Work order
The following data has a line with "Home (218, 174)" and a line with "Sitemap (337, 2546)". Write out exactly those lines and all the lines between them.

Data
- Opening Delimiter -
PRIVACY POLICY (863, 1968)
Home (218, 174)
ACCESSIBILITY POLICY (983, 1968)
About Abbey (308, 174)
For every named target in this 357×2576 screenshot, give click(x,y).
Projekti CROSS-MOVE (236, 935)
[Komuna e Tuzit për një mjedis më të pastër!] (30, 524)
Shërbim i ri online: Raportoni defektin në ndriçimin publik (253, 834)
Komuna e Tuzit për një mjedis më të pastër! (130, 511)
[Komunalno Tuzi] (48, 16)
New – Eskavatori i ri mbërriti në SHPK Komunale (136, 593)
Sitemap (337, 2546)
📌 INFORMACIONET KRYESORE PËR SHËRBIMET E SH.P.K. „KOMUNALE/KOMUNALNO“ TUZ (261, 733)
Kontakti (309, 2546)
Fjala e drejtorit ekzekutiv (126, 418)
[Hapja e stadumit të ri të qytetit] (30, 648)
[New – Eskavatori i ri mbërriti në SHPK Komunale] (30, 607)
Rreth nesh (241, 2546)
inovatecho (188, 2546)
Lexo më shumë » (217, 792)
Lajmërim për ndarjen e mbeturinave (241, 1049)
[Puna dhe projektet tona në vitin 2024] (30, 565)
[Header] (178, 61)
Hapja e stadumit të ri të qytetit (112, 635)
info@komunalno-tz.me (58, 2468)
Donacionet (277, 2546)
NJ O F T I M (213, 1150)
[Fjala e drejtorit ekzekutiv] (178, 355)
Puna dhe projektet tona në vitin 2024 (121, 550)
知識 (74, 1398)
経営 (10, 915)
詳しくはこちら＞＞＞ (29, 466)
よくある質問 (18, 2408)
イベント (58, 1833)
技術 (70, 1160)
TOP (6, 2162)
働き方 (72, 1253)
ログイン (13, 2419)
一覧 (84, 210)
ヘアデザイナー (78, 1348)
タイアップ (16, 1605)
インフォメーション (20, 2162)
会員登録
- Closing Delimiter -
Expected answer
Home (218, 174)
ACCESSIBILITY POLICY (983, 1968)
About Abbey (308, 174)
For every named target in this 357×2576 screenshot, give click(x,y).
Projekti CROSS-MOVE (236, 935)
[Komuna e Tuzit për një mjedis më të pastër!] (30, 524)
Shërbim i ri online: Raportoni defektin në ndriçimin publik (253, 834)
Komuna e Tuzit për një mjedis më të pastër! (130, 511)
[Komunalno Tuzi] (48, 16)
New – Eskavatori i ri mbërriti në SHPK Komunale (136, 593)
Sitemap (337, 2546)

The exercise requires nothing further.